2005-11-24

LITERATURA - Eu tenho uma amante

Bela, belíssima. A mais bela das amantes por que se suspira quando percebemos que nos falta paixão à vida, mais bela e perfeita que qualquer namorada de outro por quem se suspire.

Visitámo-nos ocasionalmente e sempre de fugida. Claro que pela pressa e pelo segredo são momentos tensos em que a paixão contida e silenciada nas ausências explode, e muito do ardor sensual perde-se na urgência animal da posse mútua. No meio da ânsia de amor a que nos entregamos, em que as carnes são violentadas na busca do êxtase por que os amantes reclamam, lá no meio desses momentos há por vezes tempo para soltar carícias suaves, afagos, e dedilha-se música terna que sobe as escalas que só nós conhecemos. Soam então carrilhões de timbre mágico e eu e a minha amante nele deslizamos, nus de tudo que vá mais longe do nosso enlevo, entregues e possuídos, insanos amantes que se devoram na frugalidade do seu segredo.

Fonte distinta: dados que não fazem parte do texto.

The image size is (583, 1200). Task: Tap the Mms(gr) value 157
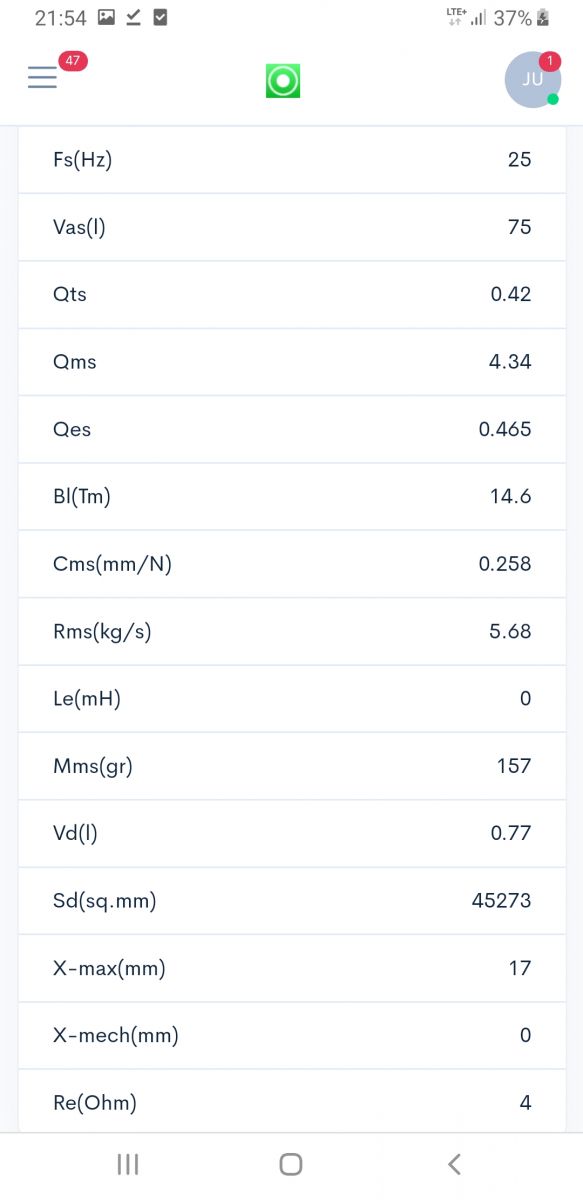pyautogui.click(x=514, y=766)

Exaurida a paixão da carne que jaz dormente, dorida, num dorido agradável de saciado, sossegamos nuvens e entrelaçamos sonhos no mirar mútuo, e os dedos ainda com as marcas vincadas da paixão acariciam-se, tocam e beijam os momentos em que nos fundimos e geramos o Ser da nossa paixão, amantes, recordo. Correm ao de leve os contornos mais queridos, aqui e ali o pormenor que enlouquece e soltou em fúria a paixão bruta, animal, os lábios soletram os segredos, pára o tempo e de nós só brota auréola magna, a beleza dos amantes secretos, de todos os mais belos e perfeitos.

Eu tenho uma amante, para ela escrevo e por ela sou escrito, eu tenho uma amante a quem entre segredos públicos e beijos secretos chamo de Querida, Querida Escrita.